As for others' stories, don't take them too literally, don't make a fuss about every single word in them. Either you understand it or not. You probably will, if they tell you something you already know.

(By the way, maybe I am going too fast; I haven't finished reading the book yet.)

Wednesday, August 13, 2008

Books nobody has read

There's one of those in a lot of languages: Cervantes' "Don Quijote" in Spanish, Joyce's "Ulyses" in English, Proust's "A la recherche..." in French; in their countries, everybody would claim they are the best books ever written in their long literary traditions, but if you ask who has actually read them, I'd bet there are very few people.

"Don Quijote" is not very difficult, it's quite amusing, clever and funny, but it is long very long, gigantic. So long it is not mandatory at school. Besides it's in movies, at TV, even cartoons, some of the chapters are well-known. Who feels in need of reading it?

"Ulyses" is very hard to read, it's written in a kind of own English with a mixture of French, German and Dutch. Not mandatory at school, how could it be, since it is so demanding and arduous. However, lots of British people have the book at home.

"A la recherche..." is probably marvellous and well written, but somehow pedantic, arrogant and pompous. Also very long, but 100 pages are enough to bore you to death. Who has read it in France, I don't know.

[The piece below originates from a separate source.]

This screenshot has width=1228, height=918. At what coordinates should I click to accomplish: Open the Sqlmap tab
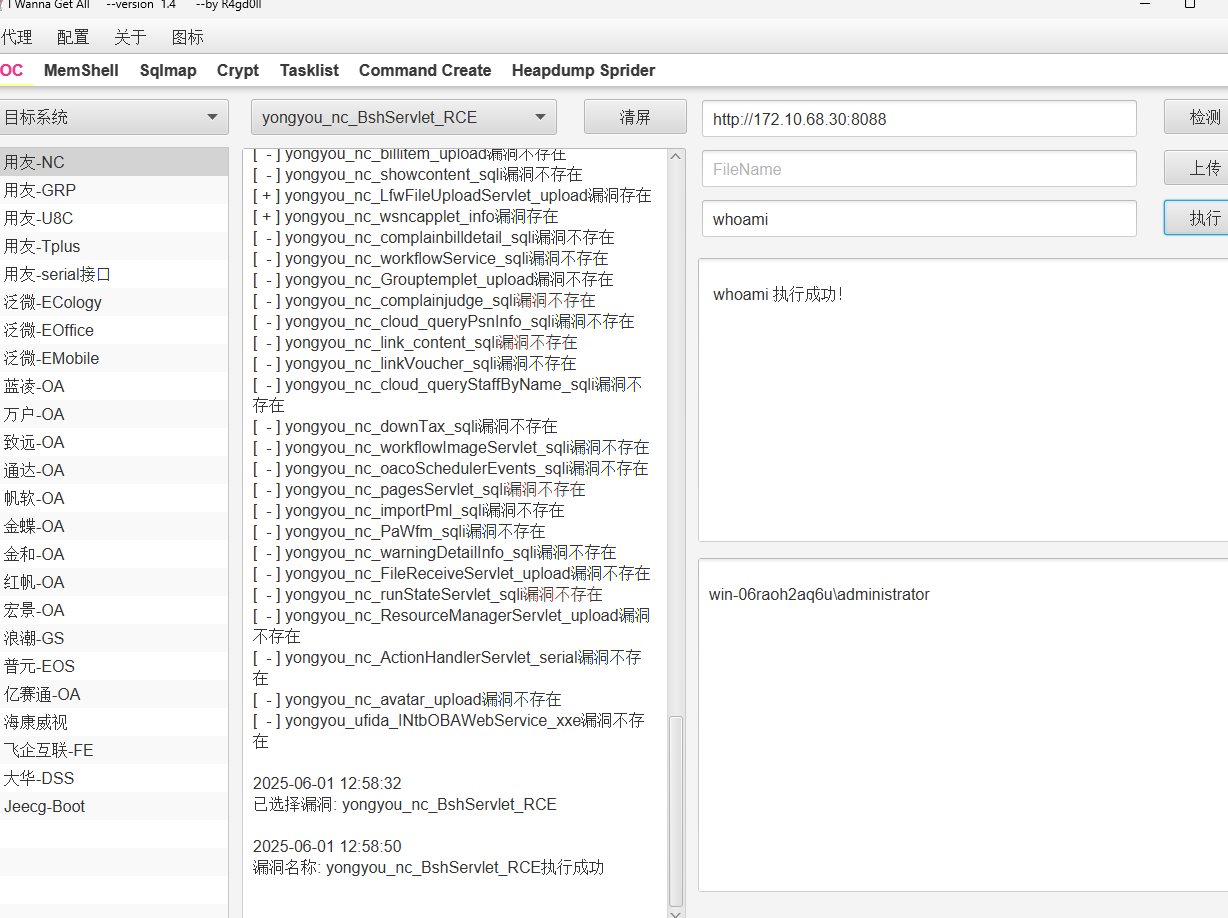(168, 70)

Similarly, there's philosophers hardly anybody has read. Kant has been such an influential thinker in the modern West, after him nobody dares to discuss about metaphisics anymore (that is, from a phylosophical point of view). Wittgenstein wrote his Tractatus, which nobody understands, and nowadays it is mentioned even in a recent movie, a thriller.

Maybe common people like me, more or less educated, are simply not able to grasp such a complex stuff. It would be as if somebody with no technical background wanted to understand let's say how a nuclear bomb is build. And the bomb has changed the world also, the way people think.

Another possibility is that some good ideas overwhelm us, the arguments backing them being so sound and clever, and we can only repeat them and repeat them again. And I guess it's ok. I feel so lost I'm reading a book on history of philosophy these days, as if I was going to find somebody telling me Kant was not right. As if I was going to find somebody say "El Quijote" is not such a good book.